Cuando las ilusiones se desbordan

Cuando las ilusiones se desbordan

Por  supuesto, me gustan las ilusiones. Las buenas ilusiones controladas y generadoras de  estados positivos que conducen a beneficios de diversa índole. Todo con moderación y cautela, sin caer en la primera acepción que consigna el diccionario oficial de nuestro idioma: “Ilusión: Concepto, imagen o representación sin verdadera realidad, sugeridos por la imaginación o causados por engaño de los sentidos”. Me acojo a la segunda acepción: “Esperanza cuyo cumplimiento parece  especialmente atractivo”.

     Es que las ilusiones son complicadas, peligrosas como puñales de doble filo.

    Salvador de Madariaga –a quien tuve el honor de tratar junto con José Joaquín  Puello en “Boxtrees”, residencia del ilustre escritor en Oxford, Inglaterra- escribió en su Guía para el lector del Quijote que “El más terrible enemigo que se lleva en el alma es la íntima conciencia de que todo es ilusión”.    

      En  1793 el marqués de Condorcet, filósofo, matemático, político y economista, andaba huyendo de la guillotina parisina que no se daba reposo con el triunfo de la Revolución Francesa y se   ocultaba en una pensión de mala muerte en las afueras de la ciudad. El “incorruptible” Maximiliano Robespierre, Jefe de Gobierno en el período llamado Reino del Terror, le había conminado  a presentarse y terminar de una vez, puesto que Condorcet  votó contra la ejecución del rey, a pesar  de haber sido uno de los primeros en apoyar la República. Miserablemente escondido y en grave peligro el marqués, contrariamente a lo que cabría esperar, escribió el libro más optimista que haya salido de pluma humana, un texto clásico de la literatura del progreso: “Esquisse d’un  tableau dès progres de l’esprit humaine”.  En cierto momento,   creyéndose seguro en su escondite, se quedó profundamente dormido. Cuando despertó, estaba rodeado de gendarmes que lo apresaron en nombre de  la Ley. A la mañana siguiente lo encontraron muerto en el suelo de la celda de la cárcel del pueblo. Para burlar la guillotina siempre había llevado consigo un pequeño frasco de veneno.

   Este aristócrata que había sacrificado privilegios, riquezas y posiciones a favor de la Revolución y es sentenciado a muerte por el régimen del Terror,  no había perdido su fe en el ascenso espiritual del ser humano.

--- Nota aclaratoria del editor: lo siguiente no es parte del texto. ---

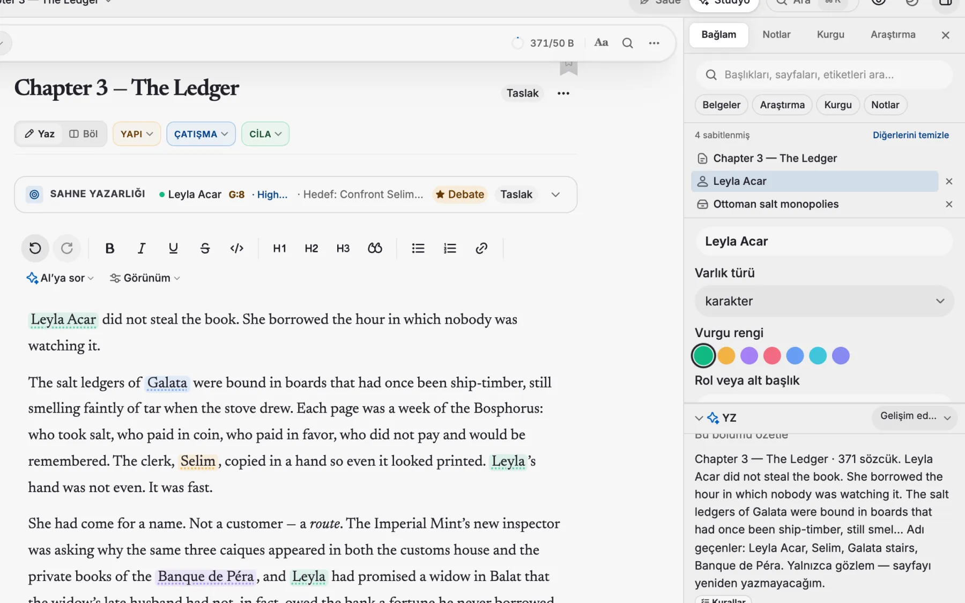Click Diğerlerini temizle link
This screenshot has width=965, height=603.
(x=910, y=135)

En el libro citado dejó escrito: “La naturaleza ha unido indisolublemente el avance de los conocimientos con los progresos de la libertad, de la virtud y del respeto hacia los derechos naturales del hombre… la prosperidad predispondrá a los hombres hacia la humanidad, la benevolencia y la justicia”.

  Ojalá hubiese tenido razón.

 Hacia 1830 dos grandes pensadores ingleses, Jeremy Bentham y John Stuart Mill, pensaban que Inglaterra podía dar entonces educación general a su pueblo y que, con ello, hacia fines de siglo quedarían resueltos todos los problemas sociales.

Pero no resultó así.

La educación  es una red de caminos que conducen a muy diversos y opuestos lugares.

El humano sigue siendo el misterio que siempre fue. Ahora, con los extraordinarios avances de las ciencias con misterios nuevos y aperplejantes. Pero yo no quiero que me arranquen la ilusión de un progreso humano, no con el alto vuelo de Condorcet, Mill, Bentham y otros solitarios.

Podemos ser mejores.

 Terminar con la funesta práctica de que los débiles paguen por los platos que rompen los poderosos.